▶ **TASK REQUIREMENTS**
(1) Answer these from the Heimdal Member text:
(a) Which formation contains the Heimdal Member?
(b) By what kind of flow were the sands mainly transported?
(c) Which field is listed with the note "part of reservoir"?
(2) Rewrite the part of the Heimdal Member text that opens with "Depositional environment" and closes with "(part of reservoir)", substituting "merging" for "coalescing".

▶ **QUOTED TEXT**
§
Biostratigraphy and age
The Heimdal Member contains the acme occurrences of A. gippingensis and
P. pyrophorum.
The member is contained within the Lista Formation, thus
corresponding in age to that of the Lista Formation, meaning late Selandian and Thanetian.
Correlation and subdivision
The acme occurrences of A. gippingensis and P. pyrophorum allow further
subdivision of the
Heimdal Member, related to the three-division of Lista, with distinction of Heimdal L1
Sub-members, Heimdal L2 Sub-members and Heimdal L3 Sub-member sandstones.
Geographic distribution
The Heimdal Member is more or less time equivalent to the Mey
Member of the Outer Moray
Firth and Central Graben. Limited interfingering of the two sand fan systems appears to
have taken place over the Fladen Ground Spur (Figs. 1), and they are here
separated along a line of supposed minimum sandstone thickness between the depocentres
of the South Viking Graben and the Fisher Bank Basin (Knox & Holloway, 1992). The
geographical distribution is mainly in the Viking Graben to Shetland Platform, with thin
sands reaching the Viking Graben across the Tampen Spur (Fig. 72).
Depositional environment
The sand rich Heimdal Member was deposited into coalescing sand fan systems. The sands
were mainly transported with high density turbidity flow, depositing thick bodies of
amalgamated sand beds, with minor heterolithic sandstone units being
deposited in inter channel and terminal edge of depositional lobes. Water depths seem to
have reached several hundreds of meters in central parts of the basin.
Hydrocarbon discoveries with Heimdal Member reservoirs
- Balder Field,
- Grane Field
- Jotun Field
- Heimdal Field
- Alvheim Field
- Glitne Field
- Sleipner East Field (part of reservoir)
- 24/12-3 oil discovery
- 16/1-6 gas discovery
- Well 16/4-4 gas and condensate discovery
§
▶ **DATA**
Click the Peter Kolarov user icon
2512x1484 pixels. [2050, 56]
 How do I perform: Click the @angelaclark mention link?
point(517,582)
§
▶ **RESPONSES**
(1)
(a) The Lista Formation.
(b) High density turbidity flow.
(c) The Sleipner East Field.

(2)
Depositional environment
The sand rich Heimdal Member was deposited into merging sand fan systems. The sands
were mainly transported with high density turbidity flow, depositing thick bodies of
amalgamated sand beds, with minor heterolithic sandstone units being
deposited in inter channel and terminal edge of depositional lobes. Water depths seem to
have reached several hundreds of meters in central parts of the basin.
Hydrocarbon discoveries with Heimdal Member reservoirs
- Balder Field,
- Grane Field
- Jotun Field
- Heimdal Field
- Alvheim Field
- Glitne Field
- Sleipner East Field (part of reservoir)